[課題]: 次に示す耐用年数についての文章の一部を、一字一句変えずに打ち直す。「この記事をお読みいただくこと」という語句のある所から始め、「年使えるとも言われています。」まで写したら止める。

不動産投資初心者

RC造、軽量鉄骨造、木造、それぞれの耐用年数と考え方

投稿日:2018年11月22日 更新日:

不動産投資を始めると「耐用年数」という言葉を耳にします。

銀行でローンを組もうとすると、「ローン期間は耐用年数以内で」と制限されることもあります。

住宅ローンなら35年も組めるのに、なぜ不動産投資の建築費や建築物だと耐用年数以内でしかローンが組めないのか腑に落ちない人も多いのではないでしょうか。

そこでこの記事では、RC造、軽量鉄骨造、木造、それぞれの物件に対する耐用年数と考え方について解説いたします。

この記事をお読みいただくことで、耐用年数や減価償却、キャッシュフロー、ローンは耐用年数以内組むべき理由等が分かるようになります。

ぜひ最後までご一読ください。

耐用年数とは

 耐用年数とは、家や建物、設備などの有形固定資産について、使用に耐えうる年数、もしくは税務上の減価償却の基礎となる年数のことを指します。

柱や床、梁など、実際に使用に耐えうる年数という意味の耐用年数は、「経済的耐用年数」と呼ばれています。

現在の建築技術は非常に優れており、オフィスビルなどは断熱性や防音性は高く、100年使えるとも言われています。

実際に100年の使用に耐えうるオフィスビルであれば、その経済的耐用年数は100年ということになります。

一方で、実際に使用に耐えうる年数とは別に、税法上の減価償却という手続きのためだけに存在する耐用年数を「法定耐用年数」と呼びます。

法定耐用年数は、木造や鉄筋コンクリート造(RC造)等の構造によって法律で一律に年数が定められています。

不動産投資においては、キャッシュフローや借入期間の観点から「法定耐用年数」の方が重要です。

構造別の耐用年数

法定耐用年数は、木造、鉄骨造、鉄筋コンクリート造、建物の躯体構造の種類によって年数が定められています。

頑丈な壁や躯体の方が建築コストは多くかかりますが、遮音性が高く、耐久性、耐震性、耐火性、気密性も優れているため、法定耐用年数は長くなります。

以下に住宅用建物の耐用年数を示します。

住宅用建物

建物の構造 耐用年数(事業用) 耐用年数(非事業用)
木造 22年 33年
鉄骨造(厚さ3mm以下) 19年 28年
鉄骨造(厚さ3~4mm以下) 27年 40年
鉄骨造(厚さ4mm超) 34年 51年
鉄筋コンクリート造
鉄骨鉄筋コンクリート造
47年 70年

鉄骨造の特徴に関しては、一般的に鉄骨の厚さが6mm以下のものを軽量鉄骨、6mm超のものを重量鉄骨と呼ぶことが多いです。

軽量鉄骨は、ハウスメーカーが建築するアパートなどで良く使われる躯体構造です。

[抽出レコード]:

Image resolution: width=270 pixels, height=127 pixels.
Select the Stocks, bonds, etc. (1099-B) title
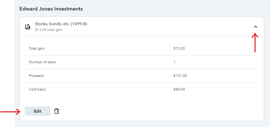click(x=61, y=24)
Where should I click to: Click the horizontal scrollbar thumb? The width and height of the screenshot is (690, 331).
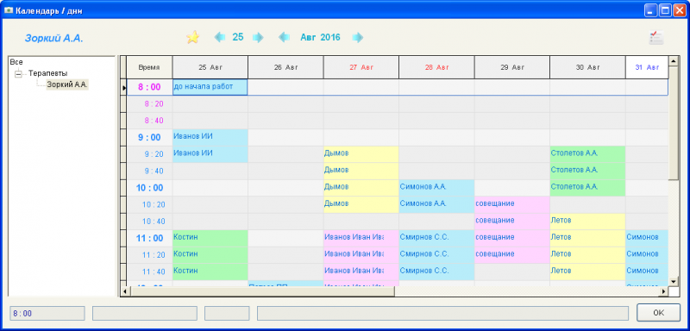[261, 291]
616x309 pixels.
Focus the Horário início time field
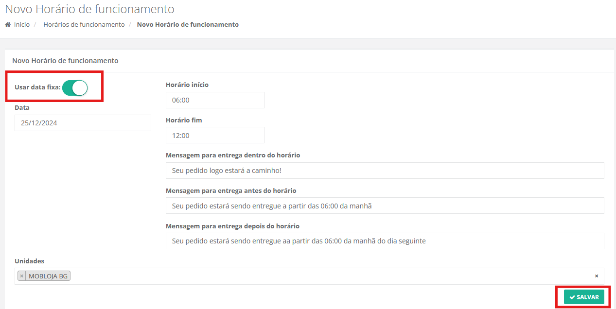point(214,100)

[回答]:
この記事をお読みいただくことで、耐用年数や減価償却、キャッシュフロー、ローンは耐用年数以内組むべき理由等が分かるようになります。

ぜひ最後までご一読ください。

耐用年数とは

 耐用年数とは、家や建物、設備などの有形固定資産について、使用に耐えうる年数、もしくは税務上の減価償却の基礎となる年数のことを指します。

柱や床、梁など、実際に使用に耐えうる年数という意味の耐用年数は、「経済的耐用年数」と呼ばれています。

現在の建築技術は非常に優れており、オフィスビルなどは断熱性や防音性は高く、100年使えるとも言われています。